A las escuelas y universidades se suman otros escenarios públicos convertidos en dianas de las armas de fuego. Según informes oficiales, cerca de dos millones de norteamericanos son víctimas de la violencia en sus centros de trabajo. Es esa realidad una de las tantas consecuencias de la «cultura de la barbarie» engendrada dentro de ese país. Allí los homicidios son causas importantes de muertes generalmente consumadas con pistolas y armas largas.
Los hospitales están entre los que revelan una de las tasas más elevadas de violencia, aspecto del que poco se habla en los medios informativos.
No es casual un artículo publicado en la revista norteamericana Annals of Emergency Medicine en diciembre del 2012, en el que se analizan datos estadísticos de hechos violentos con armas de fuego —cada vez más frecuentes—, acaecidos en instituciones hospitalarias de EE.UU. desde el 2010 y hasta el 2011.
A pesar de las limitaciones de este tipo de estudio, donde resulta imposible recoger la totalidad de los incidentes, los resultados reportaron cifras espeluznantes: 154 tiroteos en 148 hospitales y 235 personas afectadas con una elevada tasa de mortalidad (cerca del 70 por ciento de los casos).
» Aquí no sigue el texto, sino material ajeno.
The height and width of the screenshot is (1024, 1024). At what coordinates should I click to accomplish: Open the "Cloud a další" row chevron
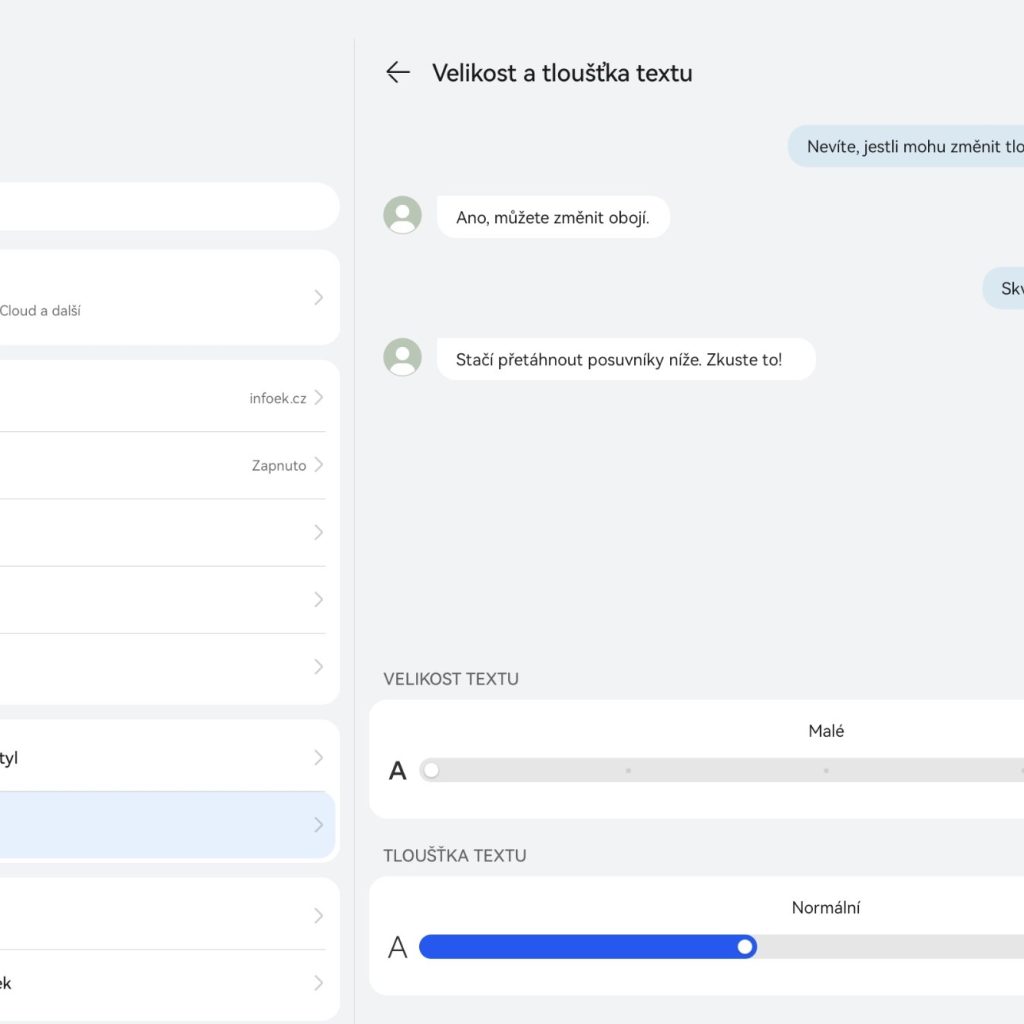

Para tener idea más exacta del problema, valdría la pena destacar que aproximadamente el tres por ciento de los hospitales estadounidenses han experimentado en sus instalaciones al menos una balacera con víctimas. La frecuencia de estas desgracias es ligeramente superior a las acaecidas en instituciones educacionales; y las principales víctimas son los pacientes, el personal de enfermería y los médicos.
Lo que para nosotros resulta inaudito —la muerte, de un golpe, de muchos inocentes— parece ser tragedia esperada en una sociedad enferma donde la mayoría de sus habitantes apoyan el derecho a usar armas de fuego para «protegerse», incluso en lugares públicos.
Hablamos de un país donde los gastos militares pueden llegar a superar el millón de millones de dólares (incluyendo gastos indirectos y encubiertos), y donde videojuegos y medios de comunicación como el cine y la televisión, muestran de forma abusiva un sinnúmero de programas tiranizados por contenidos de homicidios, secuestros, peleas, tiroteos, robos, desnudos, manifestaciones eróticas y torturas, entre otros muchos. En su conjunto, todos son perfiles generadores de violencia.
Es un mundo sombrío que miramos con dolor y que —desde la paz y un cuidado del ser humano que nos parecen derechos naturales en nuestro país— jamás querríamos tener. Hemos batallado mucho para que nuestros hijos no sean rehenes del terror. Es una realidad en la que tal vez no reparamos a menudo, pero que se levanta enorme cuando, tristemente, leemos titulares como el de la escuela primaria en Connecticut.